-- INFORMATION SHOWN follows --
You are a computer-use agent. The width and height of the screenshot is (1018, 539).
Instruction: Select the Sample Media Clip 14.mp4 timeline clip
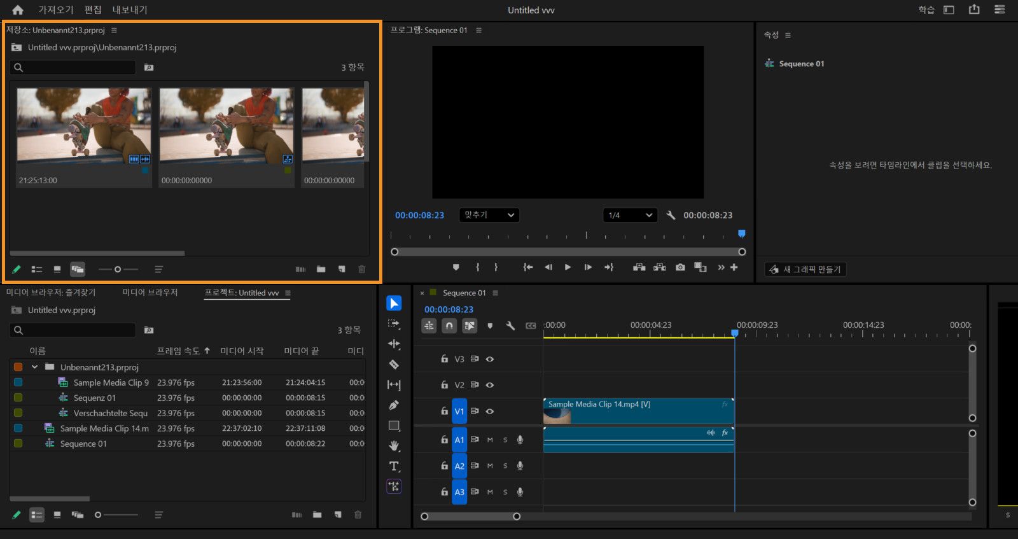[x=636, y=411]
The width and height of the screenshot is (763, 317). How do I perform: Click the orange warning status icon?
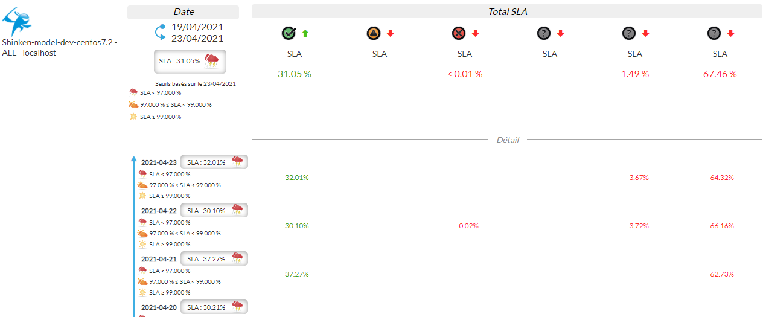click(x=374, y=33)
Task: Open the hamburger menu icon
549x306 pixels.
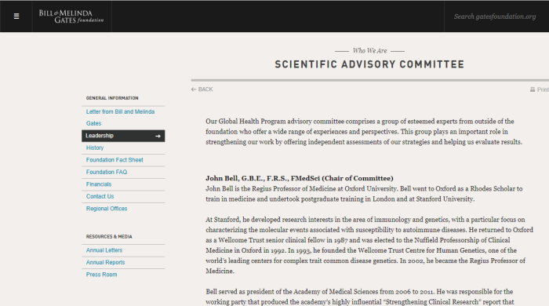Action: (16, 16)
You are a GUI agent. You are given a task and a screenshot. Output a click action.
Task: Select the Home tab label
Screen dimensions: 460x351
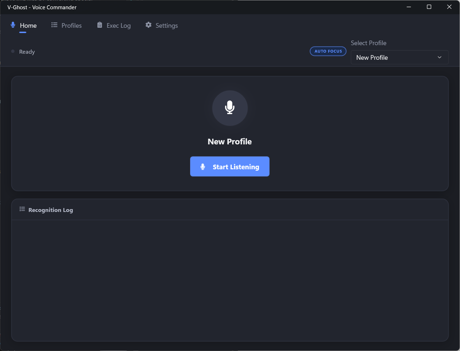(x=28, y=26)
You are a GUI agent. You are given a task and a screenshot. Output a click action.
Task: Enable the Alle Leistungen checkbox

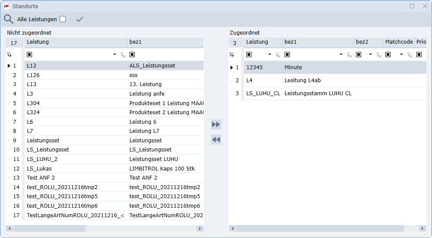point(63,19)
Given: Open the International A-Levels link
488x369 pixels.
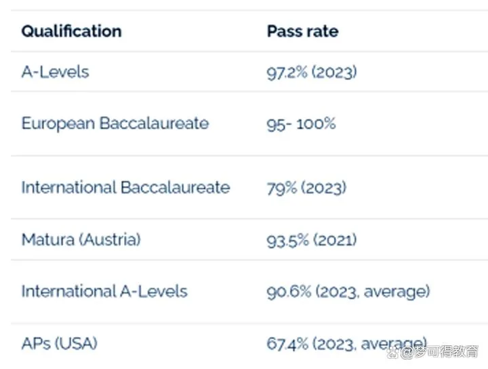Looking at the screenshot, I should click(x=104, y=292).
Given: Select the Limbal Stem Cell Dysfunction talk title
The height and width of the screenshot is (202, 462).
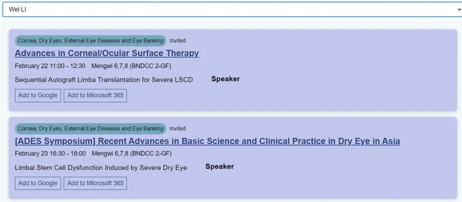Looking at the screenshot, I should (x=101, y=167).
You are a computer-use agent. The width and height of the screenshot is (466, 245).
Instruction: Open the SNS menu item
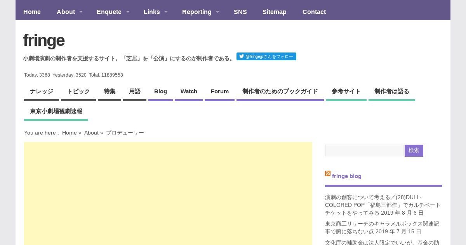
-- INFORMATION SHOWN concluded --
EXERCISE GOAL: Once the line holding "Task: Select the Home tab label" is found, set down that line and every line after it, exactly, through the last line of the records above, omitting pictures.

EXERCISE ANSWER:
Task: Select the Home tab label
Screen dimensions: 460x351
(x=28, y=26)
You are a GUI agent. You are given a task and a screenshot. Output a click action.
Task: Enable the Alle Leistungen checkbox

point(63,19)
Given: Open the International A-Levels link
488x369 pixels.
Looking at the screenshot, I should click(x=104, y=292).
Given: Select the Limbal Stem Cell Dysfunction talk title
The height and width of the screenshot is (202, 462).
Looking at the screenshot, I should (x=101, y=167).
You are a computer-use agent. The width and height of the screenshot is (466, 245).
Instruction: Open the SNS menu item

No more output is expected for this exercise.